Nel caso di specie, peraltro, gli appellanti non possono allegare un loro affidamento dinanzi all’ineludibile circostanza che l’unica tavola da considerare è solo quella di P.R.G. redatta in scala 1:5000 per ineludibile obbligo di legge e a fronte della loro consapevolezza che la tavola dell’Ufficio tecnico comunale non vi corrispondeva.

Risulta inoltre del tutto incongrua l’allegazione di un preteso accordo con gli amministratori comunali al fine di superare in modo alquanto disinvolto l’ostacolo della difformità tra le tavole di progetto e quelle di P.R.G.; né da tale preteso “affidamento”, anche al di là della sua stessa inesistenza, può ragionevolmente discendere l’attribuzione a loro beneficio di superfici e volumetrie per edificare in ben evidente contrasto con le norme di P.R.G. e creando ben evidenti disparità di trattamento rispetto alla generalità di coloro che chiedono di costruire e che sono per ciò solo vincolati al rispetto della disciplina urbanistico-edilizia vigente.

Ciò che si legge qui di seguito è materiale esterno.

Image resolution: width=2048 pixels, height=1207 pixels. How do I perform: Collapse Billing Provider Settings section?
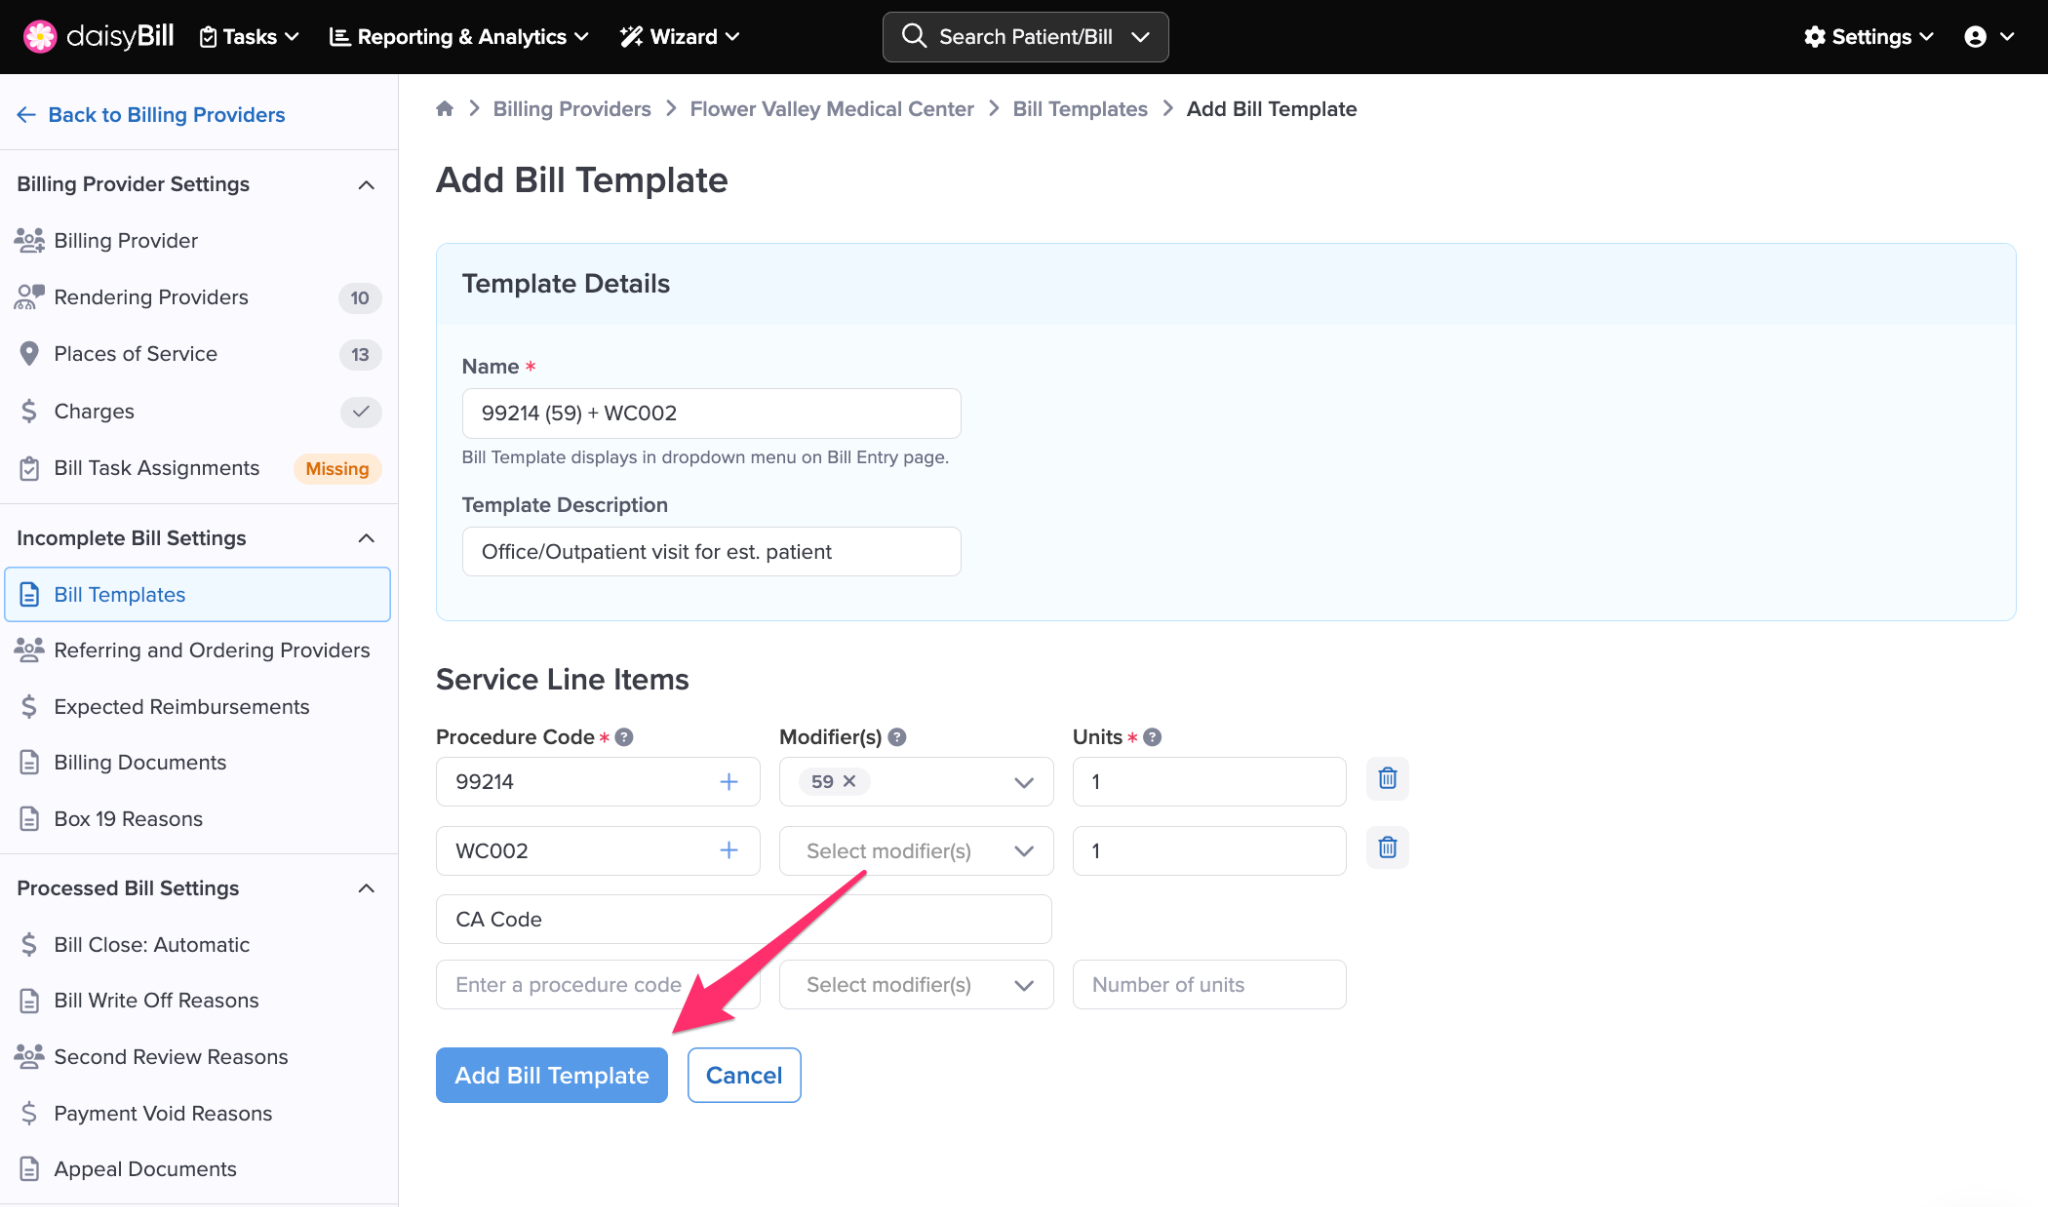pyautogui.click(x=366, y=185)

Né, ancora, va sottaciuto che la situazione degli appellanti è stata considerata nella relazione istruttoria dd. 15 maggio 2003 redatta dall’amministrazione comunale, dalla quale consta che i lavori di edificazione fuori terra dei fabbricati non erano stati a quel momento ancora iniziati: notazione, questa, rilevante per concludere che la lesione della posizione giuridica del titolare delle concessioni edilizie arrecata dal provvedimento in autotutela non atteneva a profili di più grave impatto rispetto a quello di un annullamento che fosse intervenuto ad uno stadio di avanzamento dei lavori più avanzato.

4.4. Con riguardo all’ultimo motivo d’appello, va ribadito che la deliberazione del consiglio comunale n. 29 del 2002, recante l’approvazione della convenzione di urbanizzazione dell’area in questione, essendo fondata su di un progetto difforme dal P.R.G., è stata annullata per gli

stessi motivi per i quali è stato disposto l’annullamento delle concessioni edilizie, ossia la difformità di queste rispetto allo strumento urbanistico vigente; né, in tale contesto, può rilevare l’ordine cronologico con il quale sono stati disposti i relativi provvedimenti in autotutela.

5. Le spese e gli onorari del presente grado di giudizio possono essere integralmente compensati tra le parti.

Va, peraltro, dichiarata irripetibile la somma corrisposta a titolo di contributo unificato per il presente grado di giudizio, a’ sensi dell’art. 9 e ss. del T.U. approvato con D.P.R. 30 maggio 2002 n. 115 e successive modifiche.

P.Q.M.

Il Consiglio di Stato in sede giurisdizionale Sezione Quinta definitivamente pronunciando sull’appello, come in epigrafe proposto, lo respinge.

Compensa integralmente tra le parti le spese e gli onorari del presente grado di giudizio.

Dichiara – altresì – irripetibile la somma corrisposta a titolo di contributo unificato per il presente grado di giudizio, a’ sensi dell’art. 9 e ss. del T.U. approvato con D.P.R. 30 maggio 2002 n. 115 e successive modifiche.

Ordina che la presente sentenza sia eseguita dall’Autorità amministrativa.

Così deciso in Roma nella camera di consiglio del giorno 29 luglio 2014 con l’intervento dei magistrati:

Francesco Caringella – Presidente FF

Paolo Giovanni Nicolo’ Lotti – Consigliere

Fulvio Rocco – Consigliere, Estensore

Doris Durante – Consigliere

Carlo Schilardi – Consigliere

Depositata in Segreteria il 12 gennaio 2015.